THE TOOL KIT – HELP WITH PDFS
File Types and Tools
To use PDF files as efficiently as possible, it’s important to know that, from a practical point of view, there are three different types of PDF files:
Text-based files, where text is “real” text and you can copy and paste text from the file (unless restricted by the file’s security settings) and search for text in the file. Converting these types of files to a fully editable (and translatable) format, such as a Word file, is less problematic than with image-based files, though not necessarily simple.
Image-based files, where copying or searching is not possible because what appears to be text is actually part of an image, as in a scanned or faxed document that has been saved as a PDF file. To convert these types of files to an editable file format one needs to use an OCR (optical character recognition) program, and the result depends on the clarity of the image.
Searchable image-based files — a kind of hybrid between the two other types, where you can search text even though it’s an image. A searchable image-based file can be created from an image-based file using the “Recognize Text Using OCR” function in Adobe Acrobat (not available in the Reader version).
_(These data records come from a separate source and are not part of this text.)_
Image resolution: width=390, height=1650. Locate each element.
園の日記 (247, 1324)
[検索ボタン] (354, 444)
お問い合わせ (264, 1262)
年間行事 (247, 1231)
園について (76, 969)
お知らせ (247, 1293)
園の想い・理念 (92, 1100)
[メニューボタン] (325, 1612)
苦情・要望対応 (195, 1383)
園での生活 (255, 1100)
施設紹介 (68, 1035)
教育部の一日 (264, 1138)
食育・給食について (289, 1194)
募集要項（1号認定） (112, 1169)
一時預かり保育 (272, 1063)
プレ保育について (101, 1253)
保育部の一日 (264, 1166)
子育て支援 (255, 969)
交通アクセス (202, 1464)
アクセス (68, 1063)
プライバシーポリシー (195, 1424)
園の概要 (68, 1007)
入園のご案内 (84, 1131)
Of all PDF tools, Adobe Reader is the one probably already in almost everyone’s computer. It allows you to view and search PDF files and also comment on files that have been enabled for commenting. In addition to the free Reader version, the Adobe Acrobat product family also includes various forms of paid versions (among them Adobe Acrobat Standard and Adobe Acrobat Pro). See the comparison chart, to review the choice of features offered between the unpaid and paid versions. The main difference between the paid Standard and Pro editions from the translator’s perspective is the helpful comparison of different PDFs and the ability to enable comment features for the free Reader (these features are available in the Pro version only).
In addition to the Adobe Acrobat products, there are many more-or-less comparable and often less expensive programs that allow you to do many of the same things, including Solid PDF Tools, DocuCom PDF Gold, Pdf995Suite, and many, many others.
Conversion to Editable Text
The question of converting PDF files is a full article in itself — or workshop, like the one recently offered by the NCTA. Here are a few tips that were developed in the Premium version of my newsletter and can also be found my next Tool Kit electronic book.
Most translation environment tools can’t process PDF files, and even those that can (such as Trados Studio, Wordfast Pro, memoQ, Alchemy Publisher, and Fluency) often don’t do it well enough. A good conversion program converts a PDF file to a Word file with flowing text but conserves formatting (bold, italics, paragraphs, tables, etc.) without creating text boxes. If the PDF file is an image-based file (such as a scanned or faxed document), the program also needs to be able to convert the image to text accurately.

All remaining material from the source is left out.